**What is expected:** In the records below, take the line containing "Viewport: 800px width, 537px height." and every line following it, and write them out exactly.

───── Data

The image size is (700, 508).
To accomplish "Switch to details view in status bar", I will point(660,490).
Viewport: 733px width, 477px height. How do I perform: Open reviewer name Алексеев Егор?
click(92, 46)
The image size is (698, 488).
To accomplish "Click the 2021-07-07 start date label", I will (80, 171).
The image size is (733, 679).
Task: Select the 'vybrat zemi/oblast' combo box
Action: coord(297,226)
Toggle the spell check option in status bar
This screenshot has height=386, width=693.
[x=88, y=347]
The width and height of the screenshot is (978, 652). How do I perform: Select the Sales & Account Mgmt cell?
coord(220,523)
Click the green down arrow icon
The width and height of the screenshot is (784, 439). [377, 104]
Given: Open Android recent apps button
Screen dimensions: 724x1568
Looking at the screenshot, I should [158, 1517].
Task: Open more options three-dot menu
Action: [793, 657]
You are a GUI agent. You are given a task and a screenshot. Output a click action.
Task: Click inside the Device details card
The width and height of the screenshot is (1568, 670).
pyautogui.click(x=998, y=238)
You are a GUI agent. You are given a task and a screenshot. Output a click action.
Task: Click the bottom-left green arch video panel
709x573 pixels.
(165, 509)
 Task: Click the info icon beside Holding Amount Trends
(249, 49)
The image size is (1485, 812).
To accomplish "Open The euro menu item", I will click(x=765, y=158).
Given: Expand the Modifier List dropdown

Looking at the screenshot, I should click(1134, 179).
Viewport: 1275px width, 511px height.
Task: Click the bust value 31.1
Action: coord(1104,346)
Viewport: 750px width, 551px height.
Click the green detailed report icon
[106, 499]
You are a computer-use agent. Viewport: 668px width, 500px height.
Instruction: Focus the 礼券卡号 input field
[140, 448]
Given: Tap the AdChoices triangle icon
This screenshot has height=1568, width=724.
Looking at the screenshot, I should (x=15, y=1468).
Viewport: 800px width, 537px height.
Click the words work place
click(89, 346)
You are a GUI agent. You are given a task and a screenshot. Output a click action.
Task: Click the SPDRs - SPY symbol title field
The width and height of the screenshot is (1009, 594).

──────────

**Result of this exercise:**
Viewport: 800px width, 537px height.
Click the words work place
click(89, 346)
You are a GUI agent. You are given a task and a screenshot. Output a click action.
Task: Click the SPDRs - SPY symbol title field
The width and height of the screenshot is (1009, 594).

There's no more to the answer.